**EXERCISE**
Starting at the line that holds "You are a computer-use agent. This", restate every line word for word up to and including the last one in the listing below, and omit all pictures.
*** Opening DATA PROVIDED ***
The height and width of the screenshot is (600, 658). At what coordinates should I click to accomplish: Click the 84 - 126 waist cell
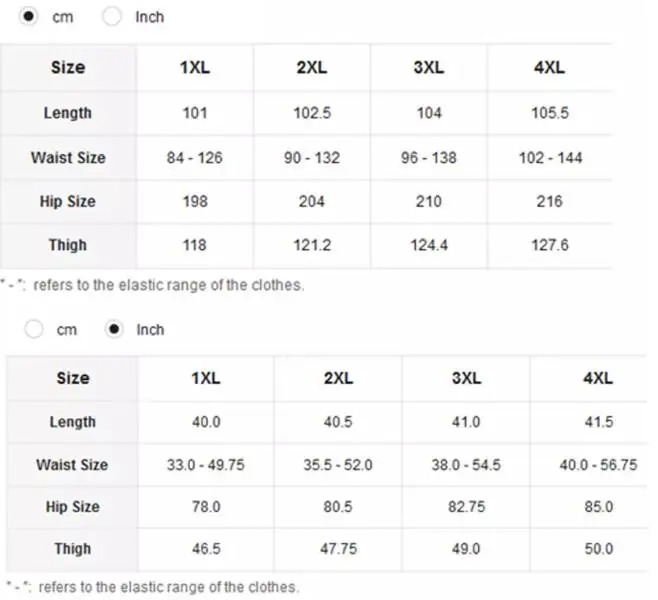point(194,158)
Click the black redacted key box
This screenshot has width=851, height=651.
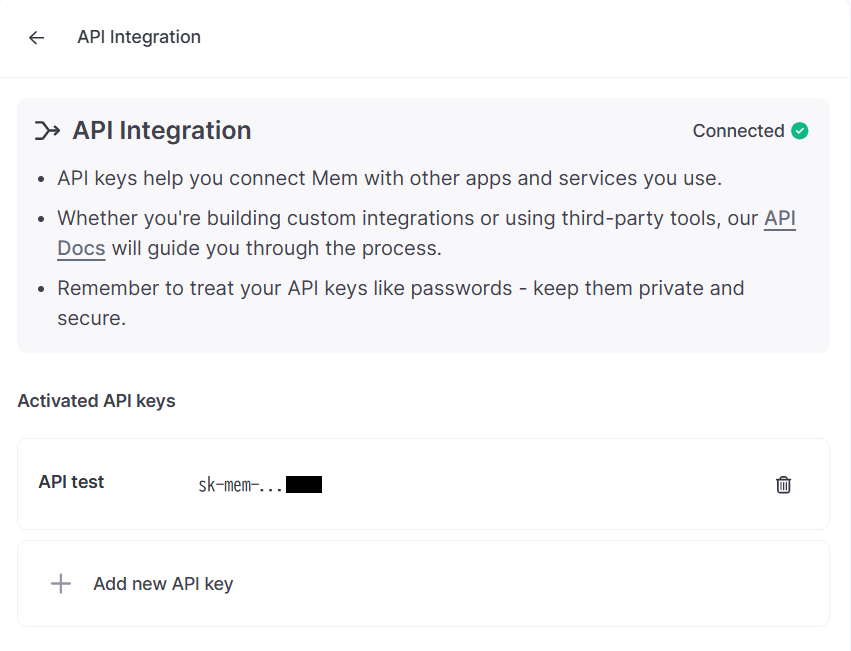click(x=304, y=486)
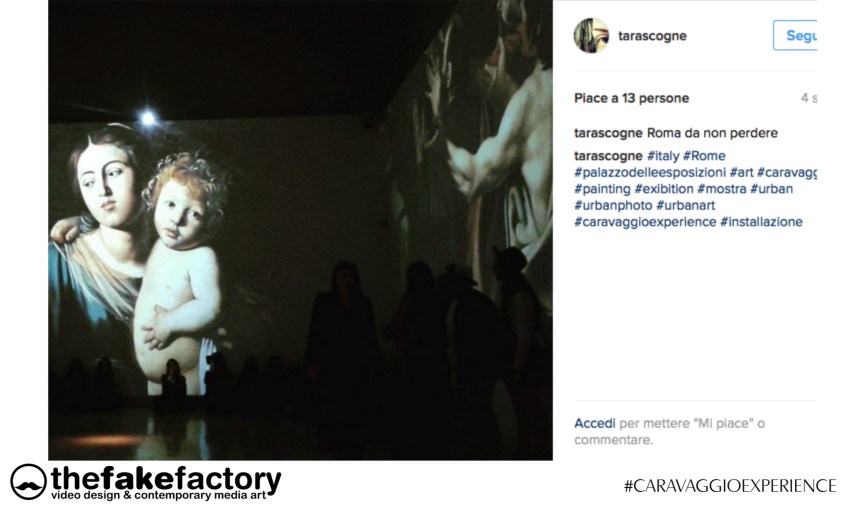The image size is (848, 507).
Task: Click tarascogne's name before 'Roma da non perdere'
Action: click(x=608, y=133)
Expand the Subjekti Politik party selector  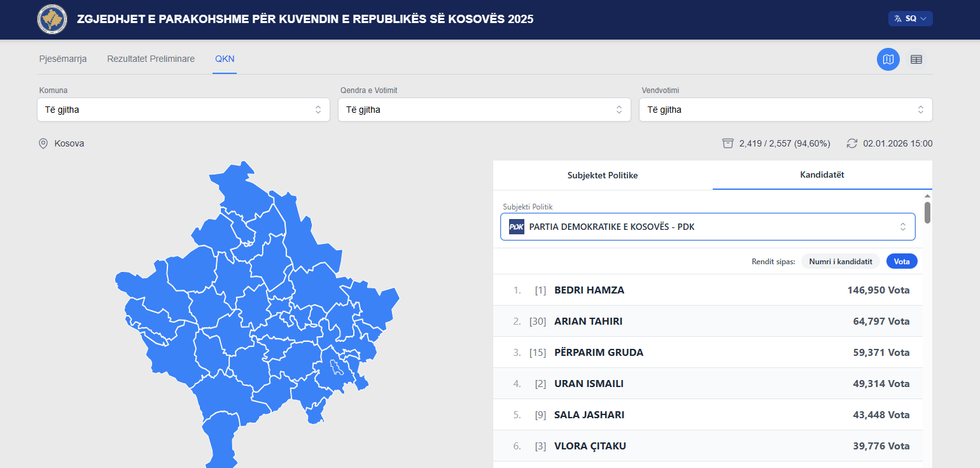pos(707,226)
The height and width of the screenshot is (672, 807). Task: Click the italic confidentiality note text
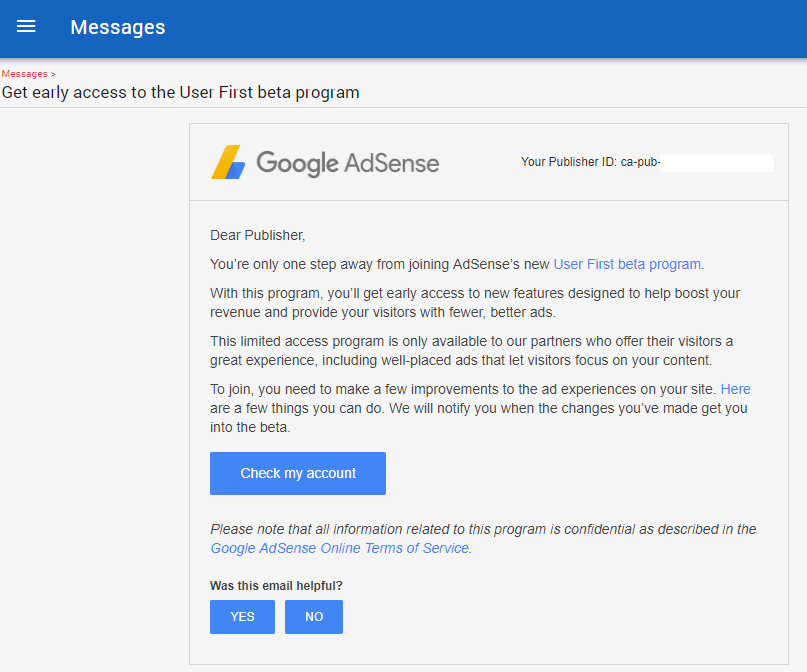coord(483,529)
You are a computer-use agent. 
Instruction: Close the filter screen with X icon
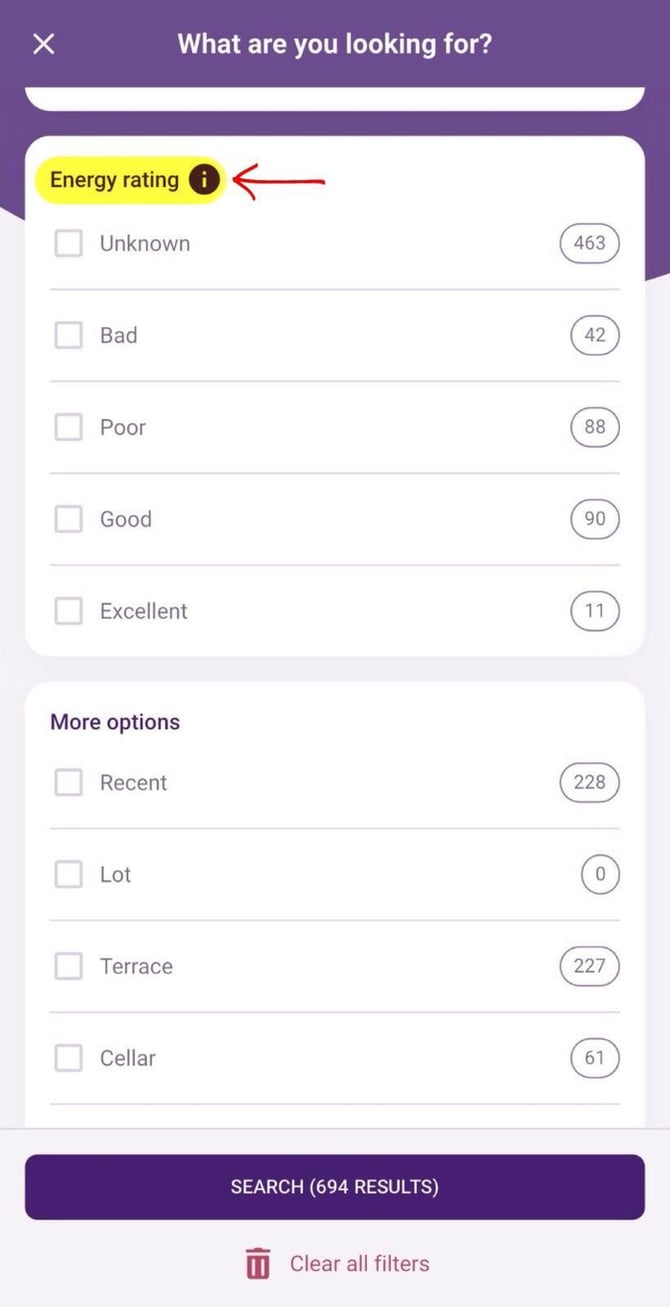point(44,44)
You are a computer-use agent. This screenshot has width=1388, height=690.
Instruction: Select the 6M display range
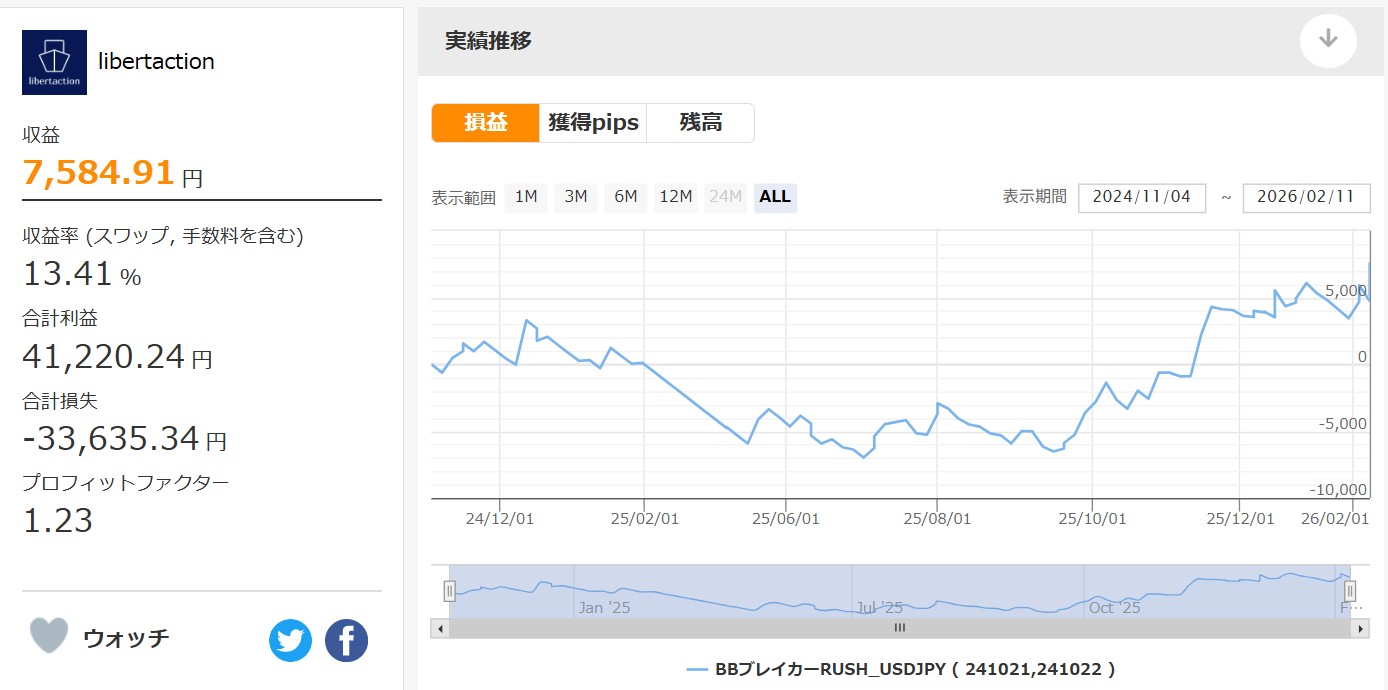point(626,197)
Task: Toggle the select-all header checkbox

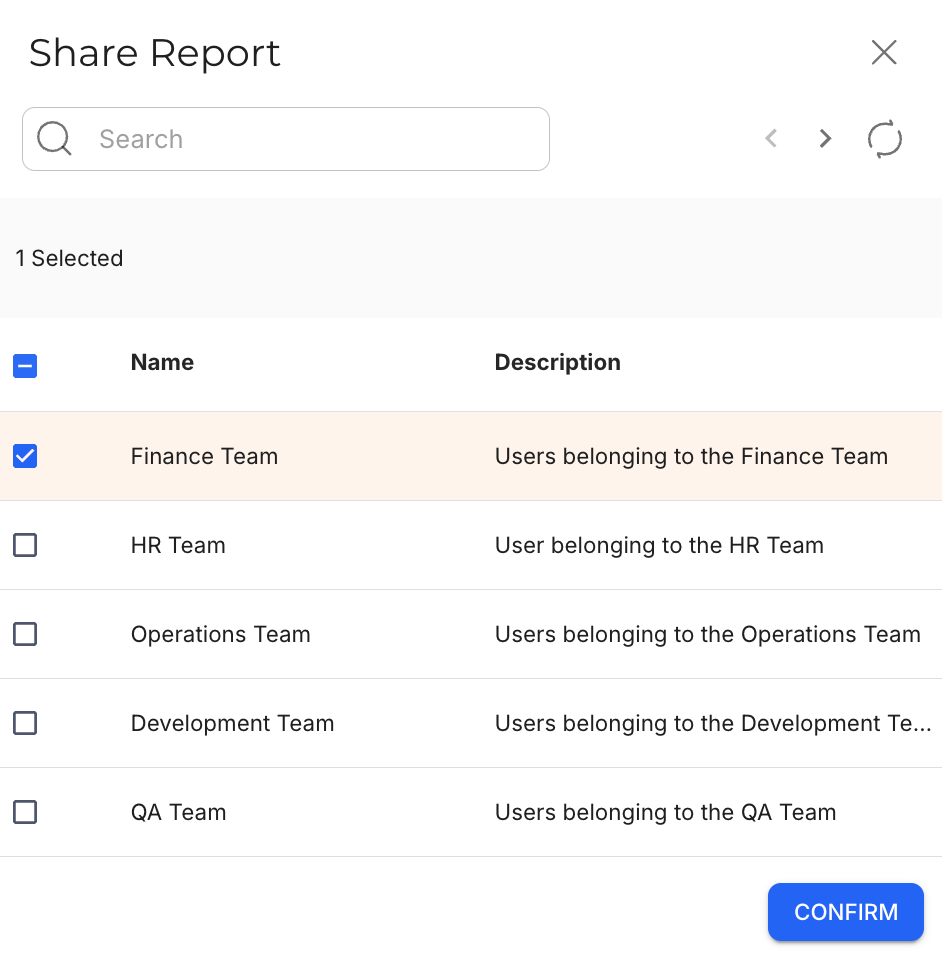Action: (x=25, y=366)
*** Closing DATA PROVIDED ***
**EXERCISE OUTPUT**
You are a computer-use agent. This screenshot has width=1388, height=690.
Instruction: Select the 6M display range
point(626,197)
Task: Toggle the select-all header checkbox

Action: (x=25, y=366)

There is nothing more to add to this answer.